Capability Brown’s Gardens along the Thames

Author Steffie Shields delivered a talk on ‘England’s Greatest Gardener’ Lancelot ‘Capability’ Brown. Brown designed over 170 parks across England, many of which still endure. He was nicknamed "Capability" because he would tell his clients that their property had "capability" for improvement.

Born in Northumberland, Brown moved to London in 1751, after learning his craft in Stowe. These were some of his most productive years and it was this period of his life that Steffie focused on. Brown and his family lived next to the Thames at Hammersmith Mall. It was an obvious location, not just for its closeness to the Thames but being as close as it was to all the market gardens and plant nurseries located in Hammersmith and Chiswick.

In the 18th century the Thames was the M1 of its day, and some of the grandest families in the land lived along its banks, and became clients of Brown. Thanks to his huge output and recognisable style, there is still much evidence of Brown and his landscaping across the Capital today. At Stanmore, for example, we see remains of the parkland of the once-great Stanmore Park, designed by Brown and regarded by fellow landscaper, Humphry Repton, as one of Brown's finest works. We know that in 1774, Brown was paid £206 for some unspecified work at Mount Clare, a new house at Roehampton in Surrey. The house now sits in the campus of Roehampton University, and the land surrounding it features sweeping lawns, mature trees and undulations typical of Brown’s landscaping style. And today, Wimbledon Park covers just under 67 acres of the original parkland designed by Brown for John, 1st Earl Spencer. The lakes that Brown incorporated into the design were once used to water the tennis courts at Wimbledon!

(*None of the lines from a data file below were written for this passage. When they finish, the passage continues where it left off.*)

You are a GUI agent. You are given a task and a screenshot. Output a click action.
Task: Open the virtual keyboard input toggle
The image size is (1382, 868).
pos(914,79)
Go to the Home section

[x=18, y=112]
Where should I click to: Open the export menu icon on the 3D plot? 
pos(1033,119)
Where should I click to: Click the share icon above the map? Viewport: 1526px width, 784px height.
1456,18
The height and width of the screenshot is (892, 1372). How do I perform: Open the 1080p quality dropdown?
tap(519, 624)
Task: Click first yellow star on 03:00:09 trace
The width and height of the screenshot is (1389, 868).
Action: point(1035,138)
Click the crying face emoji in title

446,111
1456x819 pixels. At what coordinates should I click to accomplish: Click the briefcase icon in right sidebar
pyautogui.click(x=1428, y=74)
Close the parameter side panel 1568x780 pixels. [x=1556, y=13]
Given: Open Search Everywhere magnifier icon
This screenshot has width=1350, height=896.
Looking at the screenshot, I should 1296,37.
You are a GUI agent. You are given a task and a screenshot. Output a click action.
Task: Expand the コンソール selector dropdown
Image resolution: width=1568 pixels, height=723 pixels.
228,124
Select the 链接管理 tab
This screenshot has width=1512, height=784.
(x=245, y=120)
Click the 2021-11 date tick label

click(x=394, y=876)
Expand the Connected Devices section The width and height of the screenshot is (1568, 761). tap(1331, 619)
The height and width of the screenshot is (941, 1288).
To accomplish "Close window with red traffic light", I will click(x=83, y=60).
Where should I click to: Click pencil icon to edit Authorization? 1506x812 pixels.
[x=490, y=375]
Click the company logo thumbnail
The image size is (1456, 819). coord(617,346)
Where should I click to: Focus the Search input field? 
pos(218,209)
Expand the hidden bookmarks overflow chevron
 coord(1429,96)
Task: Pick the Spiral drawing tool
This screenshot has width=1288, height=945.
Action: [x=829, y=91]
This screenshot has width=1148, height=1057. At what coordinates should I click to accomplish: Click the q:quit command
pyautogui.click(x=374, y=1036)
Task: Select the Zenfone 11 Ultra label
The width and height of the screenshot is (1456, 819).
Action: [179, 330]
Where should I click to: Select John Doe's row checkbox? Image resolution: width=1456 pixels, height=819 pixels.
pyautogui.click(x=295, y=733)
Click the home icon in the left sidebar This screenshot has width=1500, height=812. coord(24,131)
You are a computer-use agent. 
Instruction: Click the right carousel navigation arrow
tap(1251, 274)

However, as Steffie explained to us, it is just outside of the Capital, at Blenheim Palace, that we can see Brown’s greatest achievement. Part of Blenheim’s great majesty is the 150-acre lake, the biggest man-made lake in England. Even today, it has the ‘capability’ to make tourist stop in wonder and say “wow!” With his natural ability as an architect, Brown understood what it was that turned a landscape into a ‘view’. We are a nation that cherishes its countryside, estates and gardens. Artists from Turner to Hockney have painted Capability Brown landscapes over the years… and his timeless gardens will continue to delight for generations to come.